For more reasons than you could fit in an article, eliminating college debt is a struggle for a huge portion of Americans. Students who graduated in 2015 are the most indebted of any graduating class ever, with an average of over $35,000 of debt per graduate. Next year’s graduating class is projected to exceed that.
Thankfully, paying back that debt might be getting just a little easier for many Americans.
RePAYE, a new payment option for borrowers of federal student loans, looks to widen the scope of people benefitting from the government’s former Pay As You Earn (PAYE) plan. What will this mean for students struggling to pay off their loans? Read on to find out.
What is RePAYE?
RePAYE is not the first income-based repayment option offered by the federal government, but it will help more people than any plan before it. It’s an extension and addition to the Pay As You Earn (PAYE) plan, which was only available to those who who were new borrowers after October 2007, and who received their first loan after October 2011.
The RePAYE option is available for all federal student loans except Parent PLUS and Perkins loans. This includes direct subsidized and unsubsidized loans, direct PLUS loans made to students and direct consolidation loans. Even if the child is making payments on the Parent PLUS loans, they’re still not eligible for RePAYE or many other repayment options.
Those who are eligible and choose RePAYE will have their monthly payments set at 10% of their discretionary income. The government defines discretionary income as the difference between your income and 150% of the federal poverty guidelines for your family size.
Because the plan is based on income, RePAYE is probably not a program that high earners like engineers, doctors and lawyers will benefit from. For low earners with large payments, however, RePAYE could be a savior.
Will This Help Me?
If your student loans came from a private lender, don’t get excited yet. This program will only benefit students who have federal student loans. Those with private loans are only eligible for repayment options through their specific lender. However, if you want a lower payment on your private loan, you could look at refinancing. Compare your options at Credible.

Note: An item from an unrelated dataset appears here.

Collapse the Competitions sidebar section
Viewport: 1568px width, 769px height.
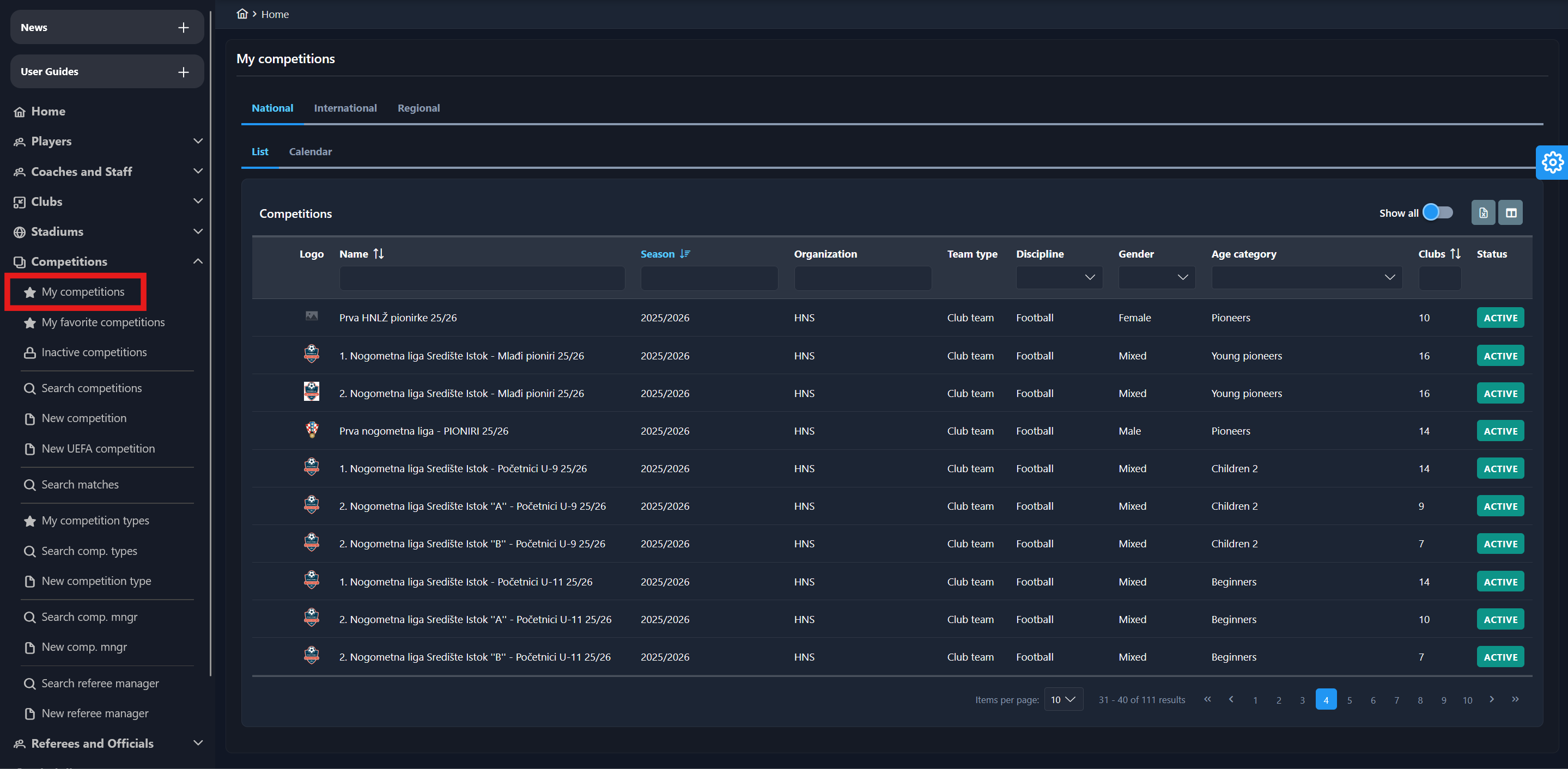[x=197, y=261]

The good news is that RePAYE will be able to help almost 5 million graduates who could not take part in the PAYE option that came before. Ideally this will allow them to make steady payments instead of defaulting or having to defer their loans.
Options like RePAYE may be great for students who can’t afford to make payments on the standard plan, but every proposal has a drawback. One of the downsides of RePAYE and other income-based options is that students will pay more in interest over the course of the loan.
For that reason, students should try to stick to the standard plan if they can afford it. The payments may be difficult to make initially, but keeping a modest standard of living after graduating college will make a significant difference, and those payments will only get easier with salary increases.
Those with unstable salaries can stick to the RePAYE plan and make extra payments when cash flow is better. This way, they’ll save money on interest over the course of their loan while not having to worry about keeping up with payments they simply can’t afford.
RePAYE and PSLF
For those eligible for the Public Service Loan Forgiveness Program, RePAYE is a great option. It allows graduates to make the smallest payments possible while waiting for their loans to be forgiven. Check to see if you’re eligible for the program here.
Unlike the standard repayment plan, RePAYE has a 20-year loan term. After 20 years, the remaining balance, if any, will be forgiven. It’s also important to remember that those who use RePAYE for 20 years will have to pay taxes on the amount forgiven. That could be a huge surprise, so plan accordingly.
RePAYE may not be a holistic solution to America’s student debt epidemic, but it’s a substantial improvement over the former PAYE plan. Overall, RePAYE is good news for millions across the country and a step in the right direction to address crippling student loan debt across the country.